The duties of a signalman, for the most part, are similar to those activities permitted under Advisory Opinion Nos. 99-17 and 00-04, inasmuch as signalmen do not regularly appear before TA personnel. However, two aspects of their duties raise the following issues: (1) whether a former signalman may engage in technical conversations with TA personnel to resolve problems in the field and (2) whether a signalman may be involved in the issuance of signal bulletins.

In Advisory Opinion No. 99-17, the Commission permitted a former DOT employee to have contact with his former agency as long as the communication was not an effort to influence a decision of the former agency or to obtain information not available to the public. In contrast, a signalman is expected to have contact with TA personnel when problems occur in the field and a resolution must be reached.

If the signalman's task is merely to inform the TA of the problem and its resolution by the contractor, then the Commission concludes that the signalman may have that contact even if in the course of the conversation technical issues are discussed. On the other hand, if there were disagreement on how to resolve the problem between the contractor and the TA, the two year bar precludes the signalman from pursuing the contact, because at that point the communication is intended to influence a decision of the former agency. Therefore, to avoid a violation of the two year bar, the signalman must refer the matter to his or her foreman or the contractor's project manager. This result is consistent with Advisory Opinion No. 99-17.

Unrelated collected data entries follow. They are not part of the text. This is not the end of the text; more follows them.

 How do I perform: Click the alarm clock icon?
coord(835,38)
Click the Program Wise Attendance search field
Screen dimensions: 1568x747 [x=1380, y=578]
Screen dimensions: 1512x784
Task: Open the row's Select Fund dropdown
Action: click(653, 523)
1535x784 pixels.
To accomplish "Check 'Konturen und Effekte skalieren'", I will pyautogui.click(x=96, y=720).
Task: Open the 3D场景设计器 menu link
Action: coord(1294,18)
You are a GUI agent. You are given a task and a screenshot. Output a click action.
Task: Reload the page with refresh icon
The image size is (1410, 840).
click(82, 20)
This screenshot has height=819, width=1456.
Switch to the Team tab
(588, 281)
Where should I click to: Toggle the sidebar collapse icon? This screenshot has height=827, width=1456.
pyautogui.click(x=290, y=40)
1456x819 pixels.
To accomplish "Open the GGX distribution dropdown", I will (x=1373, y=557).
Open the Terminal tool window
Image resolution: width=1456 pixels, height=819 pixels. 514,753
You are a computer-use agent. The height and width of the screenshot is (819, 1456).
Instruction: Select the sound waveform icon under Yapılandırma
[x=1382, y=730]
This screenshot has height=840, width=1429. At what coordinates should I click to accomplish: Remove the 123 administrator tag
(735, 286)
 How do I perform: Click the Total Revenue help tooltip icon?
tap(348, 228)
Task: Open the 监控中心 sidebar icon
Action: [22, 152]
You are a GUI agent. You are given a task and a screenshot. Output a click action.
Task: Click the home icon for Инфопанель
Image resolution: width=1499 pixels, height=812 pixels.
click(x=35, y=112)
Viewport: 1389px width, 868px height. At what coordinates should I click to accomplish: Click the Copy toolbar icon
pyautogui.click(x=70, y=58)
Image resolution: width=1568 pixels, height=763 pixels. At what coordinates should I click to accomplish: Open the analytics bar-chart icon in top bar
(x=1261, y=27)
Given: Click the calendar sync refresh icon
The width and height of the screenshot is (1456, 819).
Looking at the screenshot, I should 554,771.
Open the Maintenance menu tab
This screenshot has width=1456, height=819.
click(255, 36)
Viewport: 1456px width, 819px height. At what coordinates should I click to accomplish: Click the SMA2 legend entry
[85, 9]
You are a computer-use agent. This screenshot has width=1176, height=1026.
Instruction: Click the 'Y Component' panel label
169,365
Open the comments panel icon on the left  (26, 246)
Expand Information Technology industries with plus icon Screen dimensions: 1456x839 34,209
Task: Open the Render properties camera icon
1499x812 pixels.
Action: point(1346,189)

Goldenberg also states that a signalman is involved in the signal bulletin process in which the contractor certifies to the TA that the installation of the signal equipment was performed according to specifications and standards and that it is safe to place the new signal equipment into service. Before a signal bulletin can be issued, it is preceded by the bulletin request which is prepared and signed by the signalman and the contractor's project manager. It must be reviewed and approved by the TA's contract manager. While the bulletin is technically a "work product" which is reviewed by the TA, it is confirmation of the work performed. The Commission views the signalman's involvement in the signal bulletin process as "support services which facilitate the physical preparation of such reports." (See, Advisory Opinion No. 00-04.) The Commission concludes that the signalman may be involved in the bulletin request process, except in the event that the TA has a question or any issue with it, that matter must be referred to the signalman's foreman or the contractor's manager, and the signalman is precluded from any further oral or written contact with the TA.

CONCLUSION

The Commission concludes that, subject to the conditions discussed in this opinion, former TA employees may work as signalmen on TA contracts during the two years following their separation from TA service without violating the two year bar of Public Officers Law §73(8)(a)(i).

This opinion, unless and until amended or revoked, is binding on the Commission in any subsequent proceeding concerning the person who requested it and who acted in good faith, unless material facts were omitted or misstated by the person in the request for opinion or related supporting documentation.

All Concur:

Paul Shechtman, Chair
Robert J. Giuffra, Jr.
Henry G. Gossel
Lynn Millane
O. Peter Sherwood, Members

Dated: October 18, 2001


Endnotes

1. Prior to Goldenberg's request, the Commission has received and responded to several requests from former TA employees for post-employment advice. In each case, the Commission has permitted the former TA employee to work as a signalman pursuant to a contract with TA. Given the numerous requests for opinions and the additional detail regarding duties that Goldenberg has provided, the Commission determined to issue a formal opinion.